La vicenda cui si fa riferimento all’inizio dell’articolo di “Genova Alpina” è famosa. Tre prigionieri italiani evasero dal campo di prigionia con il solo obiettivo di compiere una scalata. La fuga in un paese neutrale era impossibile, visto che il più vicino paese neutrale, il Mozambico, distava oltre 1000 chilometri. Inoltre, sarebbe stato impossibile per tre bianchi passare inosservati in mezzo a una popolazione internamente di colore. Sul Monte Kenya, Benuzzi e Balletto riuscirono a raggiungere Punta Lenana (metri 4.985), mentre Barsotti, che era alla sua prima esperienza alpinistica e si era unito ai primi due per un puro sentimento di rivalsa, rimase al campo base. Un articolo pubblicato dalla stampa inglese, Escaped Italian Prisoners Fled to Mount Kenya! And Hosted a Flag on Pt.

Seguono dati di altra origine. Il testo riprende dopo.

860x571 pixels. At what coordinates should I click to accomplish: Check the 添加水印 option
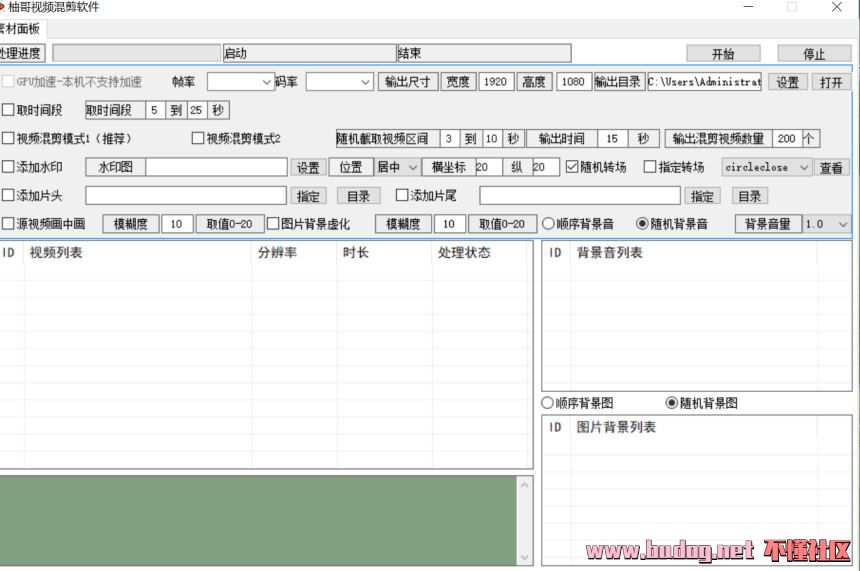[x=8, y=167]
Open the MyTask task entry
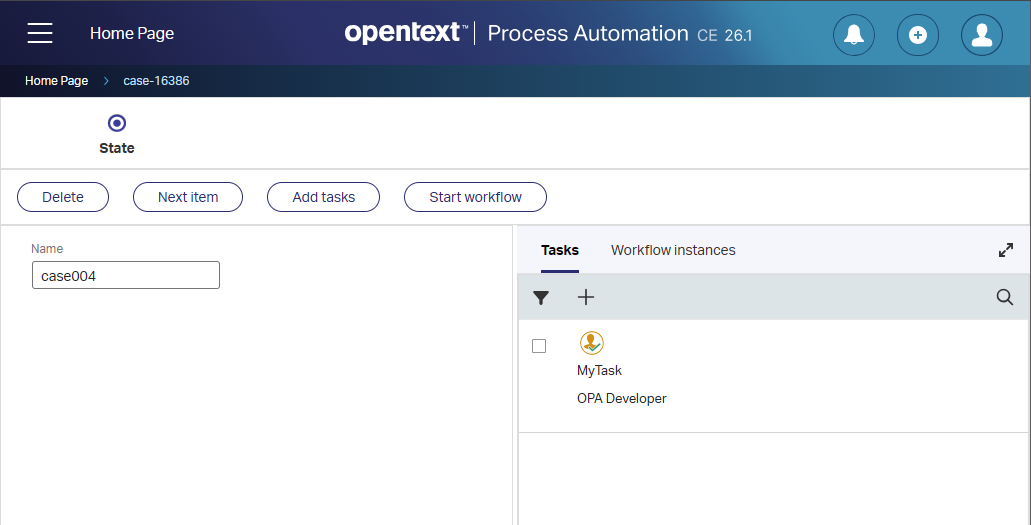The height and width of the screenshot is (525, 1031). click(599, 370)
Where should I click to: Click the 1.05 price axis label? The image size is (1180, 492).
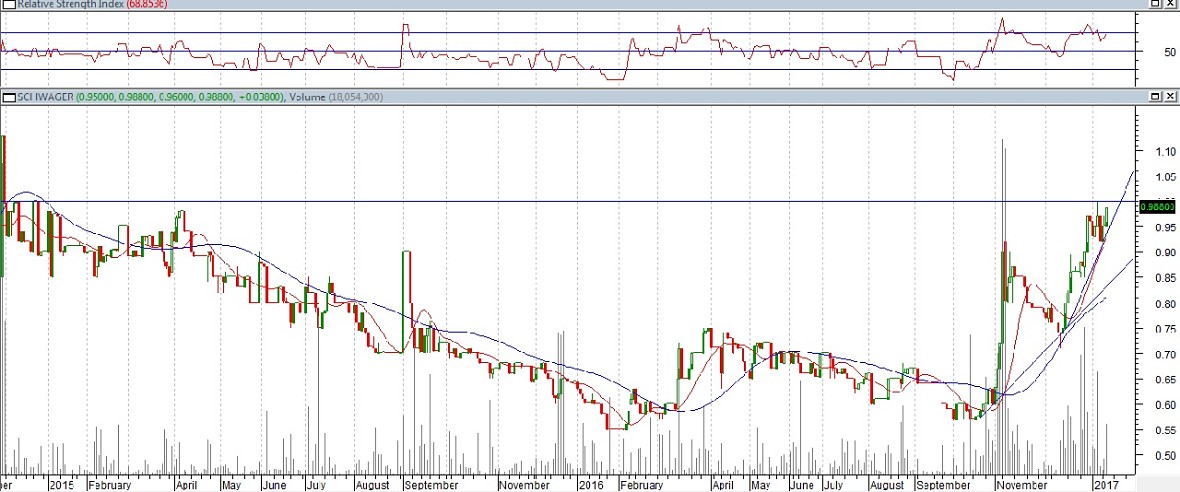[x=1162, y=178]
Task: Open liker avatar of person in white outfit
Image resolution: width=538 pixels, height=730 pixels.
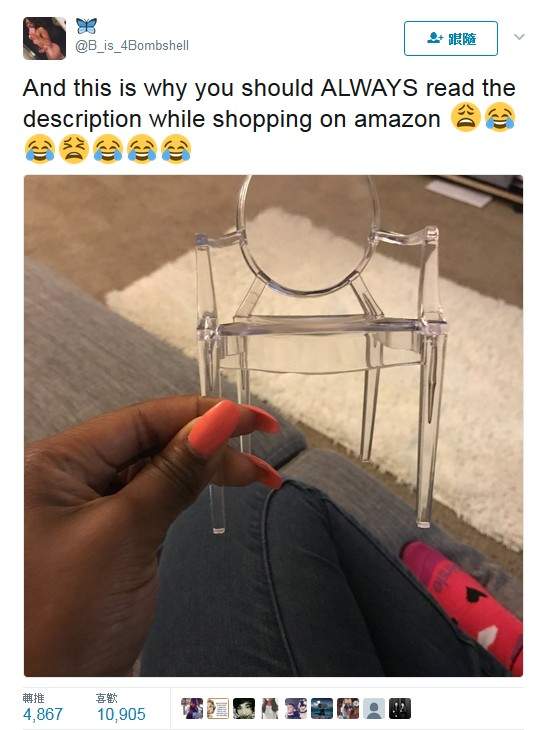Action: tap(270, 709)
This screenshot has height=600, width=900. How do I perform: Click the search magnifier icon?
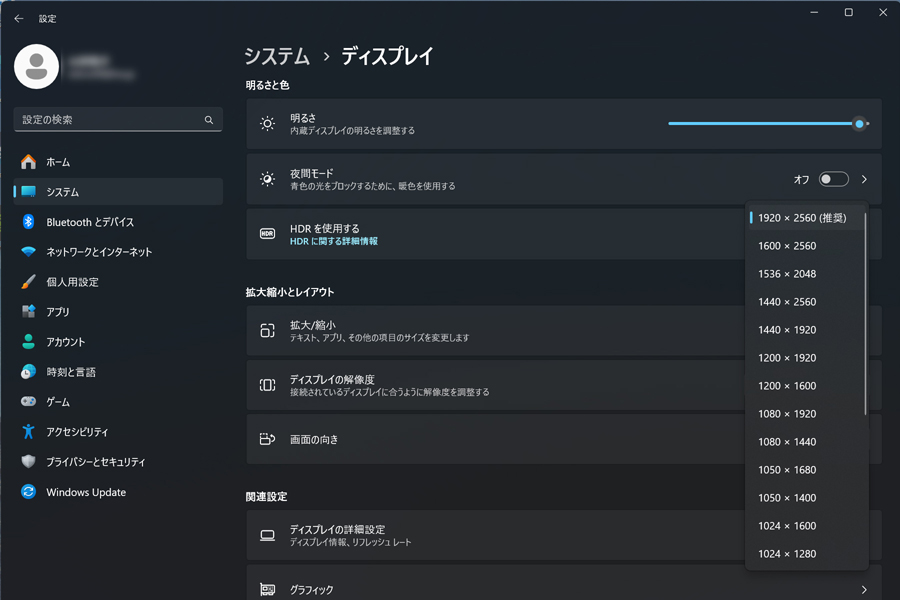coord(209,119)
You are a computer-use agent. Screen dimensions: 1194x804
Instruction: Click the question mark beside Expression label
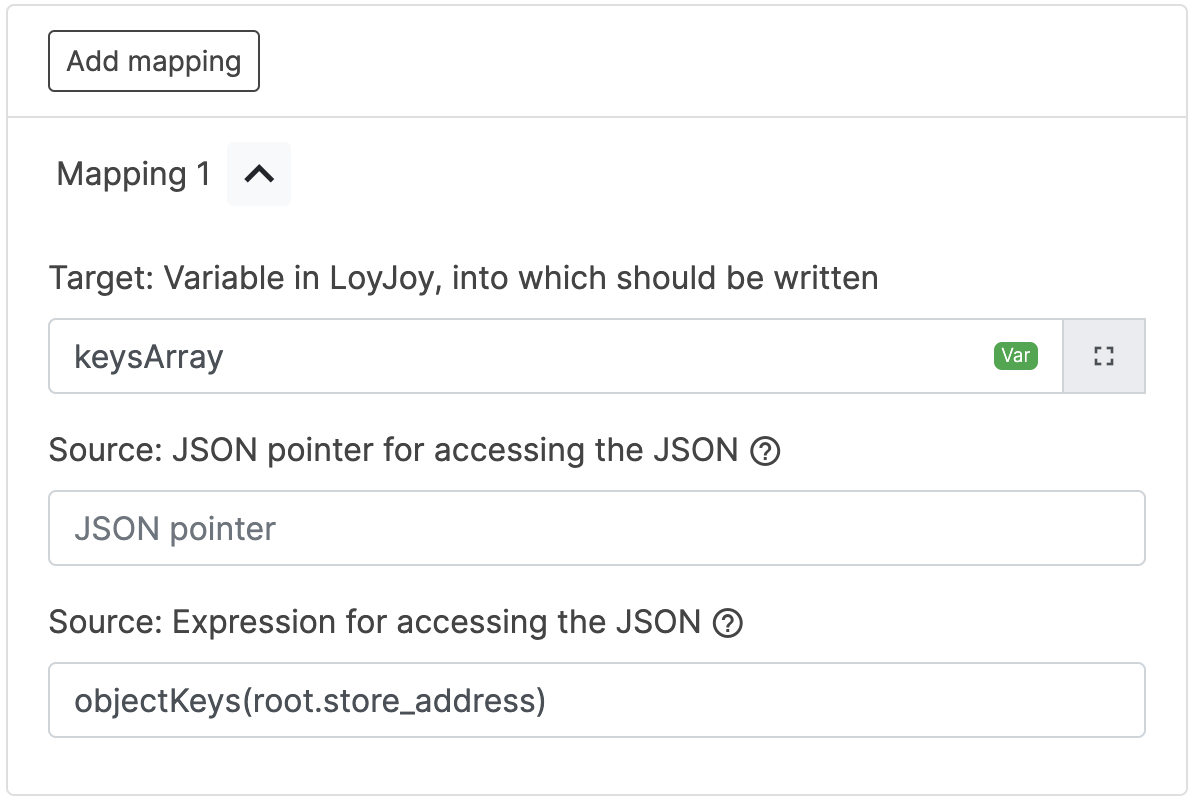tap(728, 624)
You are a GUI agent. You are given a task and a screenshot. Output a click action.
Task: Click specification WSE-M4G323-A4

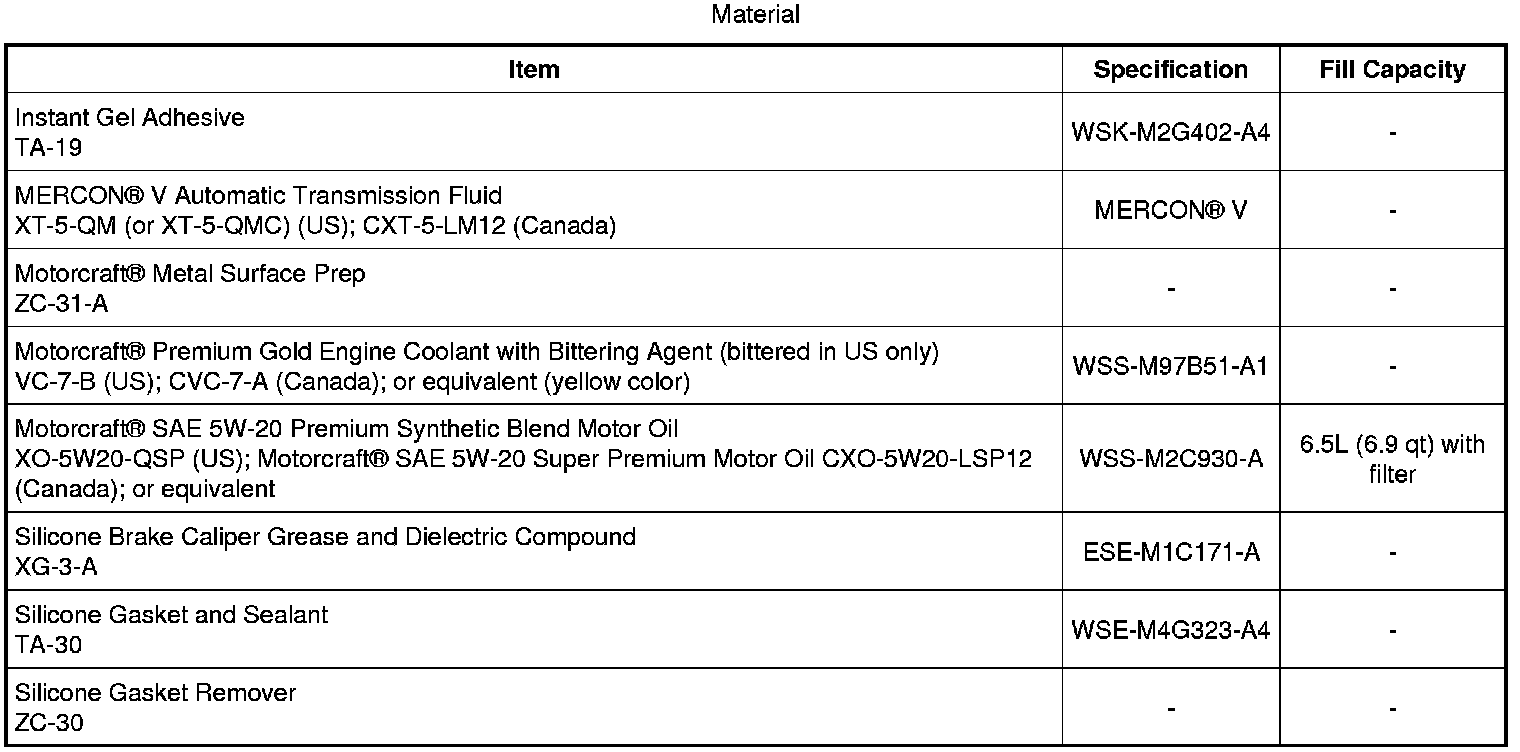tap(1170, 631)
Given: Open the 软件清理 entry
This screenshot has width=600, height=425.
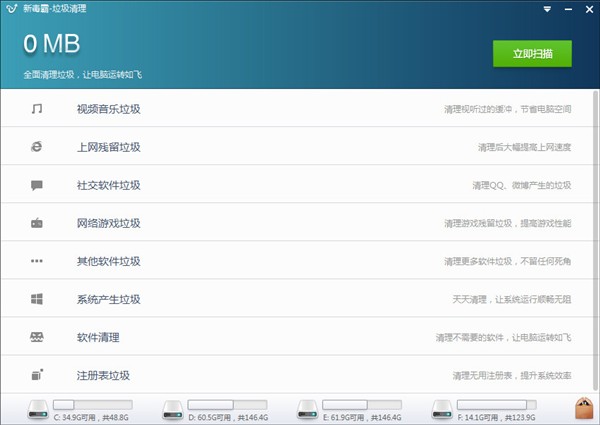Looking at the screenshot, I should point(96,337).
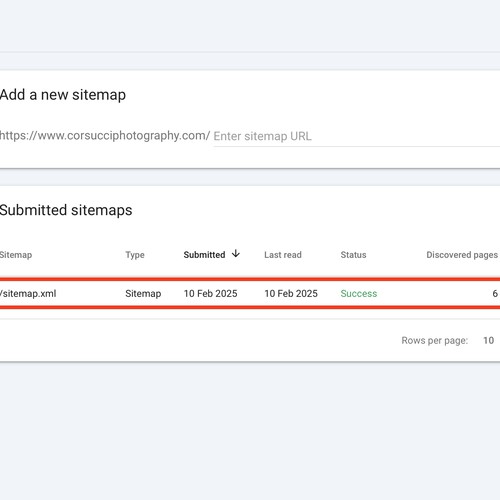Click the submitted date 10 Feb 2025
Image resolution: width=500 pixels, height=500 pixels.
click(210, 293)
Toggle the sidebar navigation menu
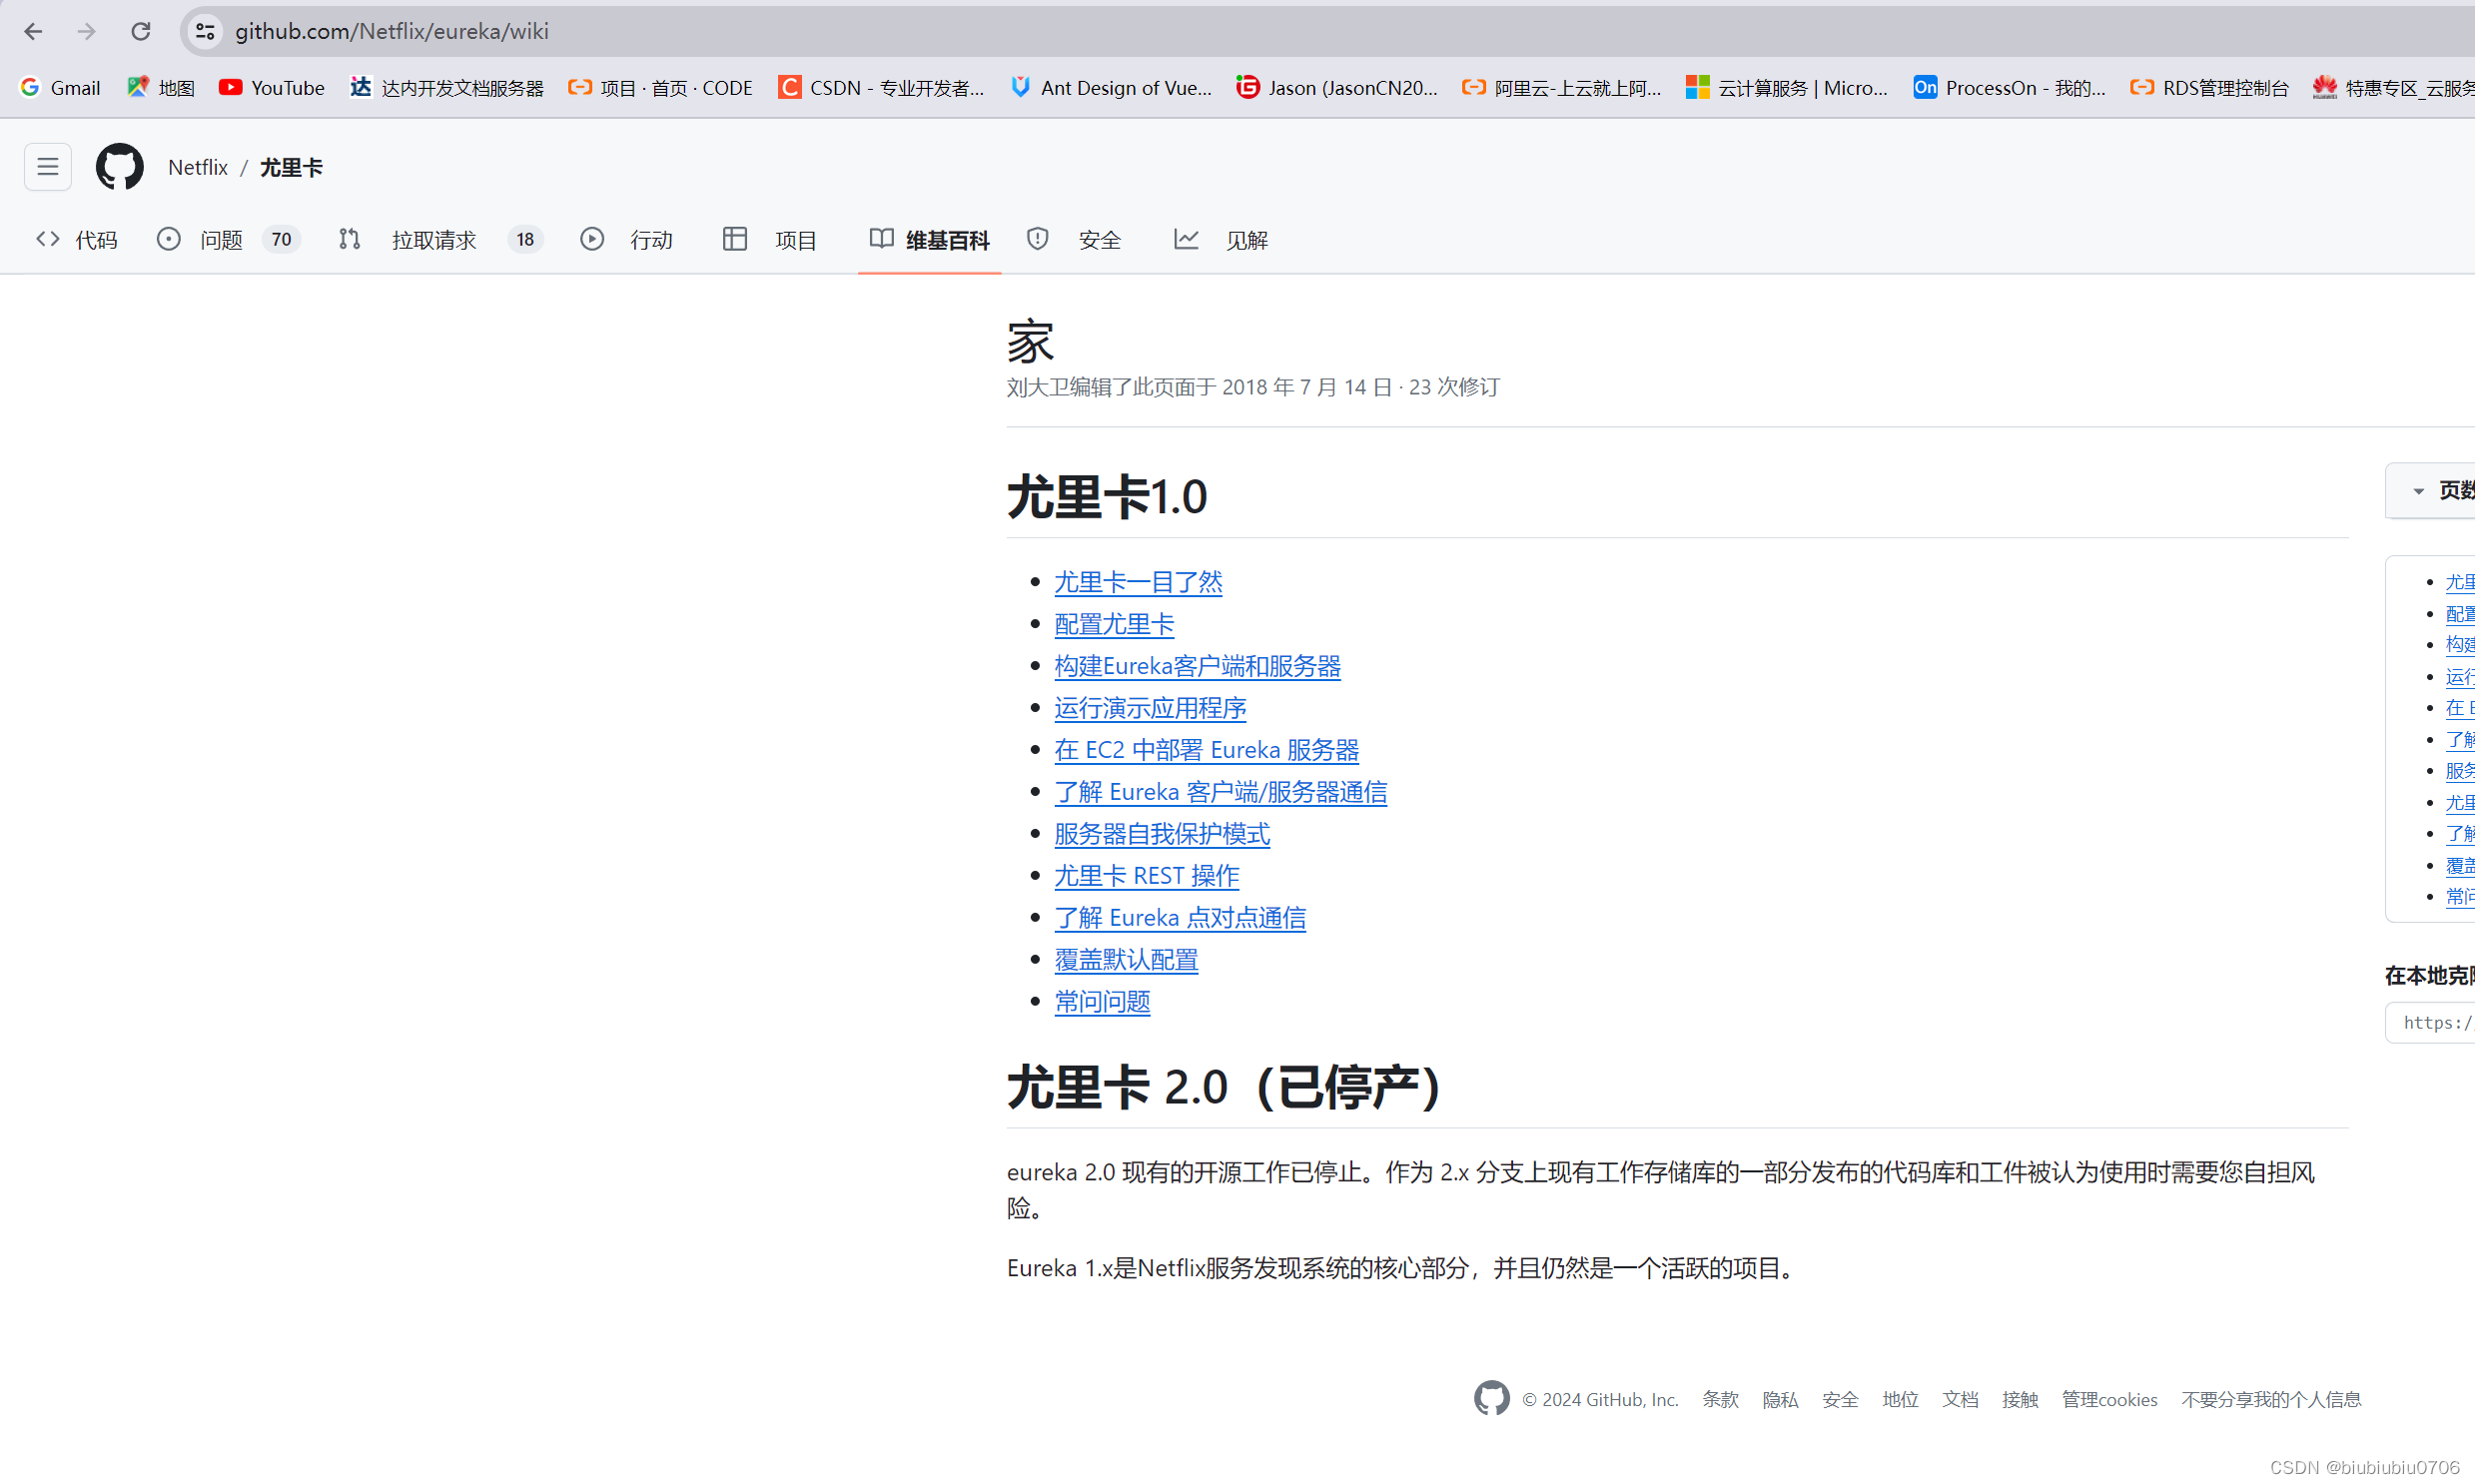 coord(48,166)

Lenana, provocò profondo sdegno in Gran Bretagna, mentre in Italia fu accolto con smisurato orgoglio. Nel 1947, Felice Benuzzi decise di raccontare l’avventura e pubblicò, per i tipi della casa editrice Eroica di Milano il suo Fuga sul Kenya, con edizione francese nel 1950 e inglese nel 1952 (No Picnic on Mount Kenya).

Nel 2010, la vicenda della rocambolesca fuga dei tre italiani dal campo di prigionia britannico in Kenya è stata ripresa da Wu Ming 1 e Roberto Santachiara nel romanzo Point Lenana, edito da Einaudi e liberamente scaricabile da Internet.